Mario Gabriele Andretti, along with his twin brother Aldo, was born on 28 February 1940 in Italy. In 1948 due to the occupation of his homeland by Yugoslavia, his family promptly departed, finally coming to reside in Nazareth of Pennsylvania, USA. Andretti’s racing career began in 1959 as he raced around a dirt track in a Hudson. His first year of racing saw Mario Andretti coming in 3rd place at the Indianapolis 500. 1964 was the year Andretti began racing in the USAC series. He also took part in a variety of forms of auto racing such as drag racing.

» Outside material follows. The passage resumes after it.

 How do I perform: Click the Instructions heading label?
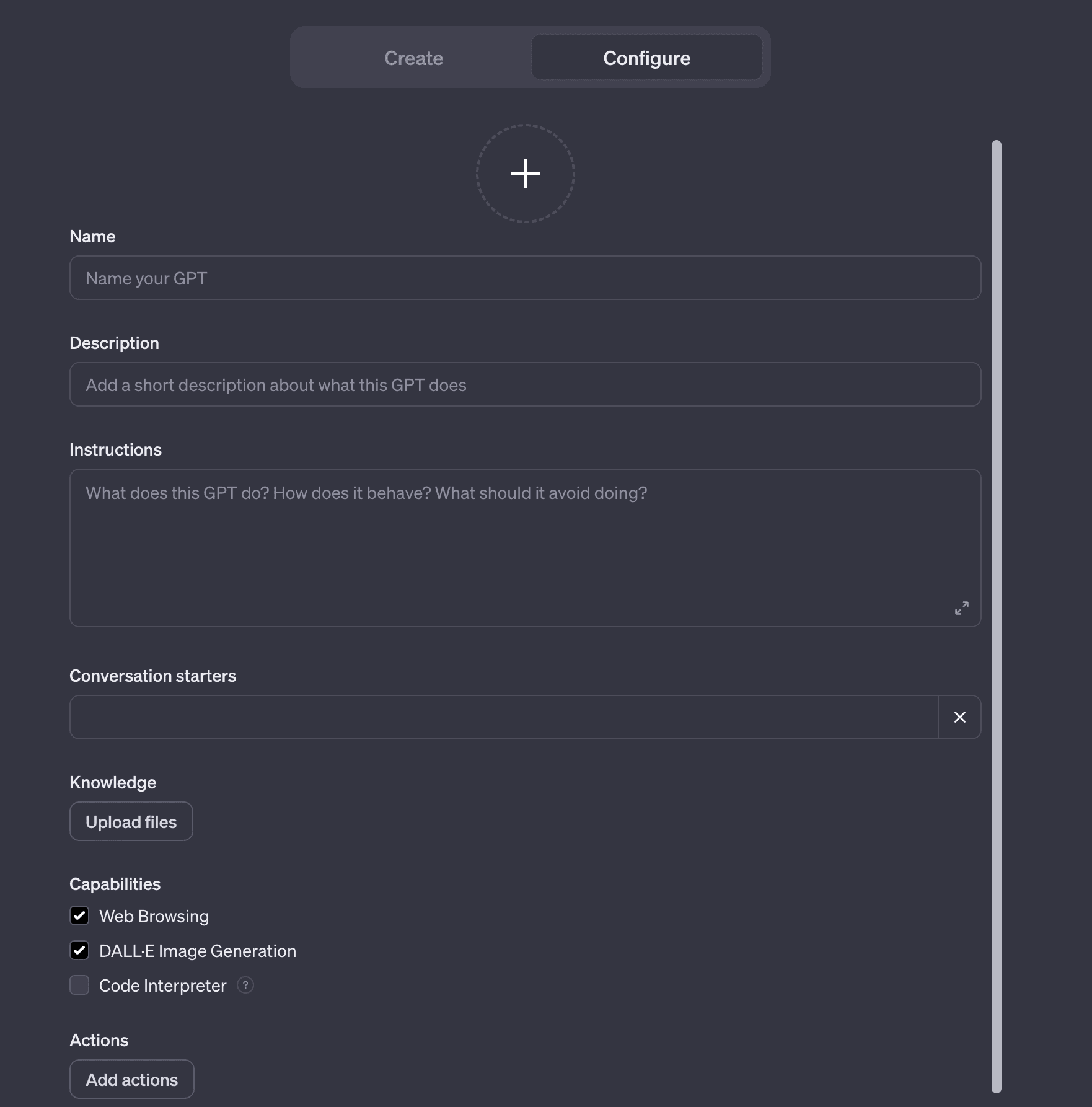pos(115,449)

Mario Andretti also had a keen interest in Formula One. His first race was at Watkins Glen in 1968 and his first win for Ferrari was in 1971. Andretti’s focus really shifted to F1 driving in the mid-1970s. He began driving for the Parnelli team. He took the Lotus to its limit, developing a fantastic racing car that took an amazing full lap lead at Mount Fuji track. 1978 was a remarkable season with 6 wins in his brilliantly designed Lotus 79. Unfortunately after his previous grand successes as a Formula 1 driver, Andretti failed to gain victory from 1979 onwards. However his career in F1 reminded all why he was a champion as he competed with Ferrari in 1982. Andretti continued racing IndyCars during the ’80s.

Through his racing days Mario Andretti received much recognition, along with many awards and titles. Amongst these are the 1978 F1 World Champion, Inductee of the International Motorsports Hall of Fame in 2000 and Inductee of the National Sprint Car Hall of Fame in 1996. He was even named “Driver of the Century” in 2000 by Associated Press and RACER magazine. Andretti was honored by the Italian government in 2006, by being awarded the Commendatore dell’Ordine al Merito della Repubblica Italiana.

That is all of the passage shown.